▶ **Provided text**
□ □ □ □ □
As of 2002, 20 Jews remained in Yangon, the capital city. Many Burmese Jews have immigrated to Israel over the years, after India achieved independence. The local Jews use the Musmeah Yeshua Synagogue, but it rarely draws the required quorum of men for a full religious service. Often, employees of the Israeli embassy help maintain regular services; Moses Samuels, a native-born descendant of Jewish immigrants from Iraq, took on his father's role as Trustee of the synagogue to keep it up, along with the cemetery. His son Sammy Samuels was also committed to the future of the synagogue. The senior Samuels has given numerous tours to visitors. In 2011, the congregation had 45 Jews.

In 2007, the US-ASEAN Council for Business and Technology, the US-ASEAN Business Council's 501(c)(3) tax-exempt organization, obtained a license from the United States Department of the Treasury's Office of Foreign Assets Control (OFAC) to raise funds for a humanitarian project: the maintenance and restoration of the Musmeah Yeshua Synagogue in Yangon. (The license was needed to operate outside the US economic sanctions against the government of Myanmar because of its human rights abuses; sanctions were lifted in 2012.) The Council planned to provide for the synagogue's monthly expenses, complete restoration and maintenance of the synagogue, and assist the synagogue to purchase and establish a new cemetery.

On December 8, 2013, an interfaith event attended by the Myanmar Presidential Minister U Aung Min, US Ambassador Derek Mitchell, Israeli Ambassador Hagay Moshe Behar, the Yangon Religious Council, and other guests celebrated the completion of the restoration and establishment of the synagogue as self-supporting. They credited anthropologist Ruth Cernea, who wrote a history of the Jewish community in Rangoon; Laura Hudson of the Council, and Stuart Spencer, a member of the synagogue's diaspora, as three leaders of this project. The Yangon Heritage Trust has installed a blue plaque at the synagogue, marking its historical significance.
□ □ □ □ □
▶ **Problems to solve**
**1.** In the text on Yangon's Jewish community, why did the US-ASEAN Council for Business and Technology need a license from OFAC to raise money for the synagogue?
**2.** Summarize the text on Yangon's Jewish community in three sentences.
**3.** Carry on the text on Yangon's Jewish community from the point where it stops.

▶ **Provided material**
□ □ □ □ □
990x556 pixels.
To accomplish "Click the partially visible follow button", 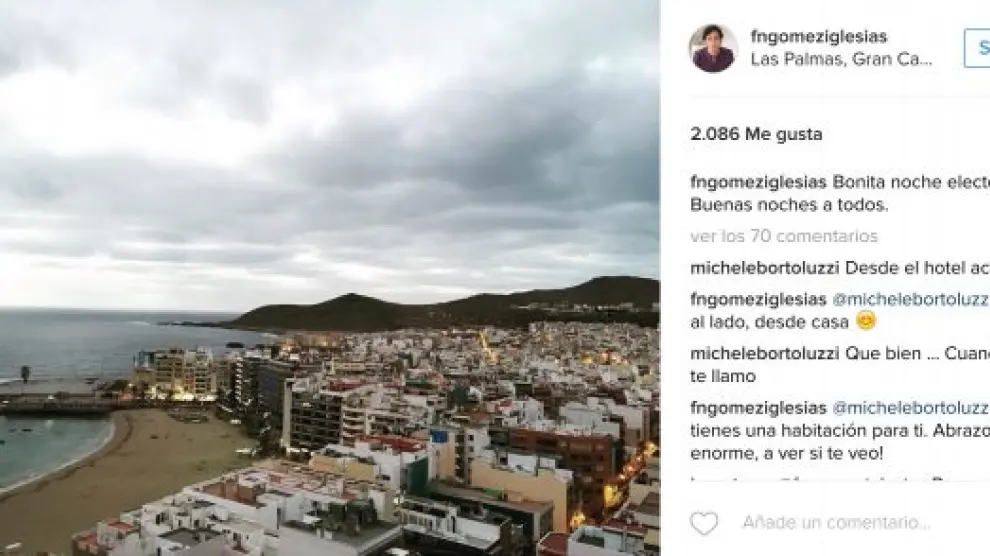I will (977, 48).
□ □ □ □ □
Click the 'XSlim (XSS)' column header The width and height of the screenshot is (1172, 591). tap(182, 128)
□ □ □ □ □
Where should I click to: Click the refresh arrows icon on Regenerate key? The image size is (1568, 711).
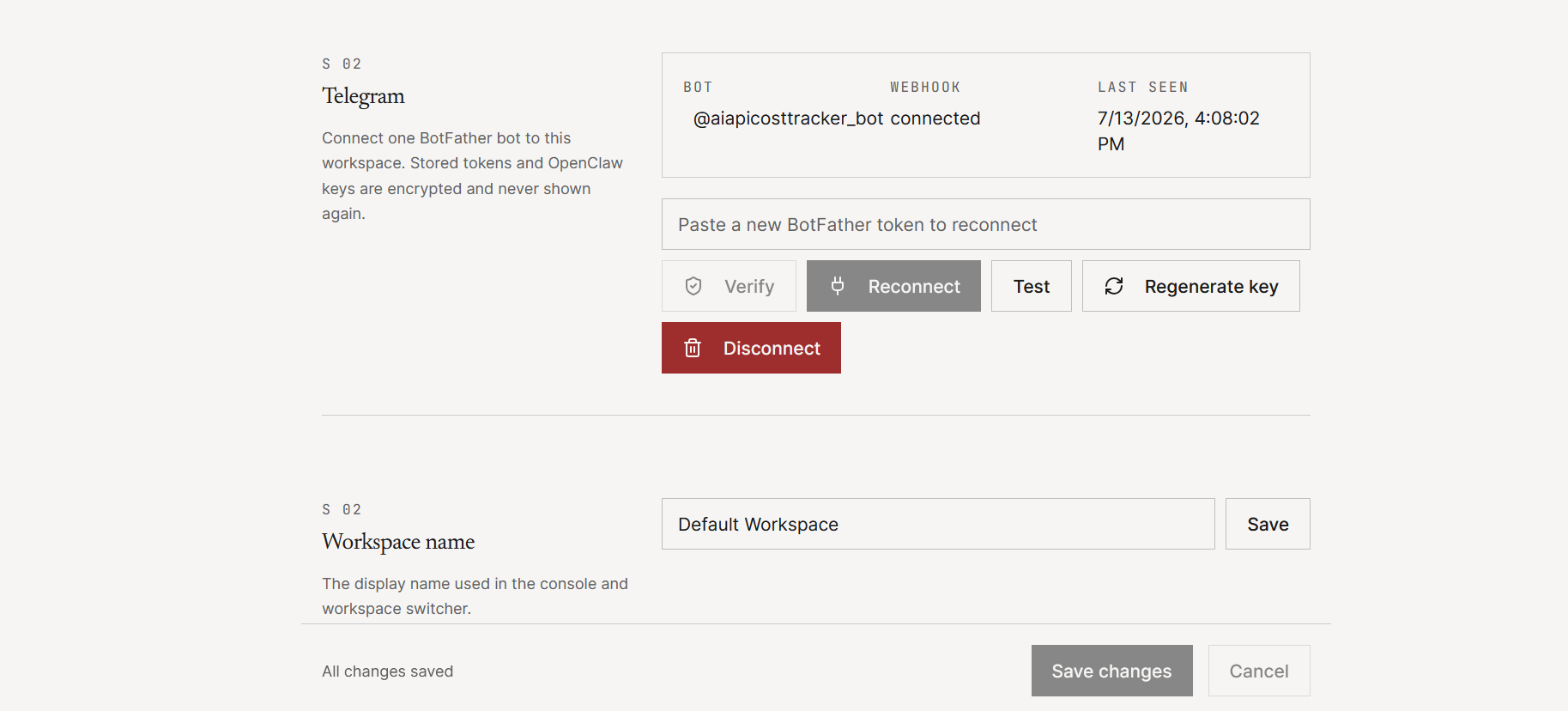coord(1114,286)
□ □ □ □ □
▶ **Answers given**
**1.** The United States had economic sanctions against Myanmar's government because of its human rights abuses. The Council needed the license to raise funds for the synagogue project outside those sanctions.

**2.** Yangon's small Jewish community had 20 people in 2002 and 45 in 2011. It uses the Musmeah Yeshua Synagogue, which rarely draws a full quorum, relies on Israeli embassy employees to keep services regular, and is maintained by trustee Moses Samuels. In 2007 the US-ASEAN Council for Business and Technology received a US Treasury license to raise funds to restore and maintain the synagogue, and an interfaith event on December 8, 2013, celebrated the finished restoration and the synagogue becoming self-supporting.

**3.**
On July 26, 2020, the MICCI Myanmar - Israel Chamber of Commerce, Industry and Innovation was launched in Musmea Yeshua Synagogue in Yangon by the Ambassador of Israel, Ronen Gilor, the head of the Jewish Community, Sammy Samuels, the President of UMFCCI, together with Myanmar and Israeli business leaders. The MICCI was incorporated by the DICA of the Ministry of Investment and Foreign Relations of the Republic of the Union of Myanmar.

==Representation in other media==
- Charmaine Craig's novel Miss Burma (2017) is inspired by the lives of her mother, Louisa Charmaine Benson Craig, and her maternal grandparents, and their roles in Burmese history. Her grandmother, Naw Chit Khin, was a Karen woman, and her grandfather, Saw Benson (Moses Ben-Zion Koder) was Jewish. Her mother won "Miss Burma" as the first beauty queen in 1956.